PNG can be a pretty scary place at times. It has a terrible reputation internationally, particularly in Australia which is close enough for the newspapers to carry articles about the constant local tribal wars. Probably the best vignette to sum up the reality, however, happens about twenty times a day: you will be walking in the street when up comes a large Melanesian man, scruffily dressed, pretty dirty, bearded, deeply aggressive looking and with dark red betel-stained teeth. Oh, and he’s carrying a two foot machete. He stops and looks at you. You smile as confidently as you can muster, say a cheery good afternoon and cross your fingers. He pauses, then breaks out into a huge grin, introduces himself as something deeply biblical (like Isaac or Joshua) and is instantly your best friend. It’s bizarre, slightly unnerving yet rather wonderful.

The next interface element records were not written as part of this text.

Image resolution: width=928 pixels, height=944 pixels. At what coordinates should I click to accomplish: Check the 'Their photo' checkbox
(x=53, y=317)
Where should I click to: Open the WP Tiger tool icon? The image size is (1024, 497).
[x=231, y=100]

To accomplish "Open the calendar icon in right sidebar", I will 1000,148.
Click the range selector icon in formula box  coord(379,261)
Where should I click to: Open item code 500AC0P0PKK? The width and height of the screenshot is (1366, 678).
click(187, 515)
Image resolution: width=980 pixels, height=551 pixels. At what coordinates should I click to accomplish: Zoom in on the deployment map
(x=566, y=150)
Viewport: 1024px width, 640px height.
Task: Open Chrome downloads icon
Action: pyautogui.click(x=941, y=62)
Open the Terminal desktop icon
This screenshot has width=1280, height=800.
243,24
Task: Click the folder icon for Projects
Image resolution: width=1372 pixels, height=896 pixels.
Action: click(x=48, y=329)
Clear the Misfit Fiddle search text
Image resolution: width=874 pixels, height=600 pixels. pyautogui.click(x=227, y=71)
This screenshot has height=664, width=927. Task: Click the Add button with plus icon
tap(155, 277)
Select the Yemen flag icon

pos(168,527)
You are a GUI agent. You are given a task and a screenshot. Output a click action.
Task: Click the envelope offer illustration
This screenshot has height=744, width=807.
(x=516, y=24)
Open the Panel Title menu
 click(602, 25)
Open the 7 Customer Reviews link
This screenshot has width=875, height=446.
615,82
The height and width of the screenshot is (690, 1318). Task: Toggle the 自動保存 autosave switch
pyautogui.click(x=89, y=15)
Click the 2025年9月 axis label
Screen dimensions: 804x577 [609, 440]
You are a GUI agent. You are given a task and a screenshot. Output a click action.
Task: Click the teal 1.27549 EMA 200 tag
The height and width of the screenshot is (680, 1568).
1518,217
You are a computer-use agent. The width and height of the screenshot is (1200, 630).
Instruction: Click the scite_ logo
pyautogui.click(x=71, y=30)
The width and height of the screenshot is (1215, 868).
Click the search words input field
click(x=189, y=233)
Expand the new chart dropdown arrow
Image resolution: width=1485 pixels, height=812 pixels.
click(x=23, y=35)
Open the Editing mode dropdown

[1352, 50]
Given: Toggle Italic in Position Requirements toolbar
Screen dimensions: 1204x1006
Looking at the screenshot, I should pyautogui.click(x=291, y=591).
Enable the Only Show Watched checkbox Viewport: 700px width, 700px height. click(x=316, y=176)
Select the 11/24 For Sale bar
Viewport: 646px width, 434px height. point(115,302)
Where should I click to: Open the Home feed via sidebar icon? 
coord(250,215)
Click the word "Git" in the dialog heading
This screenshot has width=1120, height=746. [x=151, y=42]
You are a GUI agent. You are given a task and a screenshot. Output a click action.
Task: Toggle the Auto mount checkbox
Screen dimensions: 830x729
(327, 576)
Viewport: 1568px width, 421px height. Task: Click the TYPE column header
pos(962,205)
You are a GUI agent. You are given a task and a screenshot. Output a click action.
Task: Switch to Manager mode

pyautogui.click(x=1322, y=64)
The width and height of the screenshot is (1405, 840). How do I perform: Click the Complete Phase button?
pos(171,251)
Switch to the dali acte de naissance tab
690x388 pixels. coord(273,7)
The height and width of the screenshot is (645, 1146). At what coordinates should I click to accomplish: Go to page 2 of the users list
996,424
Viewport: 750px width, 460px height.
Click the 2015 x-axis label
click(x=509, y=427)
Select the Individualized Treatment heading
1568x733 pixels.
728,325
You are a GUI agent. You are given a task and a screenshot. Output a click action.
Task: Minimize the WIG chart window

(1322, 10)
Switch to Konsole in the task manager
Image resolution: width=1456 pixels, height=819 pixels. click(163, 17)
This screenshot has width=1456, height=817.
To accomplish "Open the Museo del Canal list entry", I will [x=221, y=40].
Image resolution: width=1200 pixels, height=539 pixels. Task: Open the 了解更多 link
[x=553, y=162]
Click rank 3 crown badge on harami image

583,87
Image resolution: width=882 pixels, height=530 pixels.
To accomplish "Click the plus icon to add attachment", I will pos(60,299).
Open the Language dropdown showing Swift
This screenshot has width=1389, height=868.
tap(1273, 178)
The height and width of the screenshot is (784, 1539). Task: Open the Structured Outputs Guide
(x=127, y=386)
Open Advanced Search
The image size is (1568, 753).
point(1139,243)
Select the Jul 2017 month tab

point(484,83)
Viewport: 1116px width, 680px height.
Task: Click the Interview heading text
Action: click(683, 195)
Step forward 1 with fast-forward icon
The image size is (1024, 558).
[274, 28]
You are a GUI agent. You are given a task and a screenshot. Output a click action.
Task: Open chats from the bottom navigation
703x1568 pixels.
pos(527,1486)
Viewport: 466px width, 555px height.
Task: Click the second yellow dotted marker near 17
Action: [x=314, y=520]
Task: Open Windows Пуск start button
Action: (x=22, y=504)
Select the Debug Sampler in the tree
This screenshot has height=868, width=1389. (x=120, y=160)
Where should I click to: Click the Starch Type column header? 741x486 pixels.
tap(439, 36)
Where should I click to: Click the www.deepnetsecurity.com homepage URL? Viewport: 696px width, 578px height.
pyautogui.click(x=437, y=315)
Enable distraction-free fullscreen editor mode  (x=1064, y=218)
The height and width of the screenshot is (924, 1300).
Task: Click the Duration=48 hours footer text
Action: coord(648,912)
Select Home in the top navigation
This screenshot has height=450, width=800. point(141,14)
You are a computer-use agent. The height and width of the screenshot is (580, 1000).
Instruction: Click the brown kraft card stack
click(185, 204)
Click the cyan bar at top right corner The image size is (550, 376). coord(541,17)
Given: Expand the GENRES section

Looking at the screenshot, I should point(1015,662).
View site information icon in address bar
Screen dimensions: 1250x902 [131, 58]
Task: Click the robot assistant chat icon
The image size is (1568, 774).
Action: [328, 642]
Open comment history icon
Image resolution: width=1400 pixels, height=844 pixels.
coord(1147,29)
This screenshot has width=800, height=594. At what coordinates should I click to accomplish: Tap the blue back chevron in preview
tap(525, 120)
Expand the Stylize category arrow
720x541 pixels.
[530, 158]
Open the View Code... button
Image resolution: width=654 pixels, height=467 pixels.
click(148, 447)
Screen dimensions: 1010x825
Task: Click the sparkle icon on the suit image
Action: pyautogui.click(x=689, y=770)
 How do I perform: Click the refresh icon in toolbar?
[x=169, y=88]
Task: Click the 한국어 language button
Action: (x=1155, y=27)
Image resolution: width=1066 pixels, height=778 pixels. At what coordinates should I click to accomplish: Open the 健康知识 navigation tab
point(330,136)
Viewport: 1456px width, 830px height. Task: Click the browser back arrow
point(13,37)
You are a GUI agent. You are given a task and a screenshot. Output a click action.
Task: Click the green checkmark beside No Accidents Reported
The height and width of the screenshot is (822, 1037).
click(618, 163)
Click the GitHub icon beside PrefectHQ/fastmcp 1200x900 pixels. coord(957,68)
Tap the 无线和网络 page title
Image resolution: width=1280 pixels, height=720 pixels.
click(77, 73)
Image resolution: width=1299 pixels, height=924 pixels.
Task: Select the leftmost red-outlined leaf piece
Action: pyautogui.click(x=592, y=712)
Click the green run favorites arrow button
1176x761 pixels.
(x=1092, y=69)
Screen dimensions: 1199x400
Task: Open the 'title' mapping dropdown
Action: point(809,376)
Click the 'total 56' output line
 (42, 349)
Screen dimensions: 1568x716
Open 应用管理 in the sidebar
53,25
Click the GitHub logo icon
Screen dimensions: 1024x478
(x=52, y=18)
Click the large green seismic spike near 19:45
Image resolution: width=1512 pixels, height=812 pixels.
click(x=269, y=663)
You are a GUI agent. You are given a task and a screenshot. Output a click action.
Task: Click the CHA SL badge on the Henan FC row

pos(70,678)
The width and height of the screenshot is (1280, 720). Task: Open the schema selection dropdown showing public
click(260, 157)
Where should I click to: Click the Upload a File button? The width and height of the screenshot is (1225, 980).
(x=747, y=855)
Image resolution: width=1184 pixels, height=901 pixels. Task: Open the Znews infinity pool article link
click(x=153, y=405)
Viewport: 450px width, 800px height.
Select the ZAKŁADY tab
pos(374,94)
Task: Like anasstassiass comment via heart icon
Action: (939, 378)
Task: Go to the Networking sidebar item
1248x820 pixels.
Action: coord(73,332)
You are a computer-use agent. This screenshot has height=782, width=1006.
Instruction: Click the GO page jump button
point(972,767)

The tribal wars which make the newspapers are typically fairly ritualized affairs fought, say, on the local football pitch – in the days before guns, they used to attract spectators. Although collateral damage regularly involves the burning down of villages, it is pretty rare for an outsider to be caught up in them. Compensation for wartime killings is typically made in pigs and the systems of payment are relatively sophisticated: we recently saw a long line of stakes by the side of a road stretching towards a distant marker – each stake signifies a pig, and both sides visit the site at differing times, adding and removing stakes and moving the marker back and forth. Once the stakes reach the marker the negotiation is complete, the pigs are paid and everyone is friends again. And at no point does anybody call the police – again, either great or terrible, depending on how you look at it.
The other issue which surprised us rather was the cost of everything. Or rather, the value of everything. We don’t mind slumming it, and we don’t mind paying up for quality. What really gets our goat is overpaying for crap. There are virtually no mid-range hotels, and very few backpacker joints that you would want to trust your backpack to. Mining companies fill up the few hotels inflating prices – you can easily pay US$100+ for a hotel room that would cost you about $40 in the US, if anybody were prepared to stay there. Two chicken drum sticks and half a plate of oven chips will set you back $22. Internal flights (which you need to get anywhere at all, as there are few roads) can be US$700 each, one way. We spent many thousands of dollars in our three weeks here, and were by no means rushing around.
PNG has been utterly blessed with an extraordinary fertile climate – everything grows everywhere and seemingly everybody has a garden producing an excess of coconuts, bananas, sweet potatoes, passion fruit, papayas etc.. Fish jump out of the rivers for lack of room. Jungle runs rampage on uncultivated land, fence posts sprout leaves – it’s incredible. So why do they charge tourists the earth for crappy imported noodles, crappy imported tuna, crappy imported peanut butter and (actually quite nice) imported jam? The roads are typically third world country bad, but don’t reach into the interior from the capital. Everything has to be flown in or shipped the long way round, and this boosts the prices yet further.
There is an argument that there is no need for enterprise, given the incredible fertility and the resulting ease with which subsistence affluence can be attained. There is another argument that the “wantok” system that allows one’s kinsmen to share in one’s good fortune not only provides an effective social security net, but also discourages individuals from working hard as they are not allowed to keep the gains. Post colonial hangovers of an unsuitable Westminster-style parliamentary democracy and (perhaps?) a post-colonial inferiority complex can’t help.
Yes, everybody is extremely friendly (while warning you to watch your back), but a smile doesn’t really soften the blow of (for example) a $400 one-way three hour minibus transfer or (and I think this was an accident, and I certainly didn’t pay it) $60 for four bowls of thin vegetable soup.
Apologies for the rant. This was written just after our hotel (for which we paid US$ 900 for three nights, during which we ate bread, jam and bananas two meals a day) just “forgot” about our agreed transfer to the airport, and eventually got us there ten minutes before the flight was due to take off. The upsides in PNG are amazing, however, and make the whole thing worthwhile (for example, the check in people at the airport were extremely helpful, waved us through, and put our backpacks on the plane themselves). You’ll just have to look at some of the other posts to describe the good times we have had here!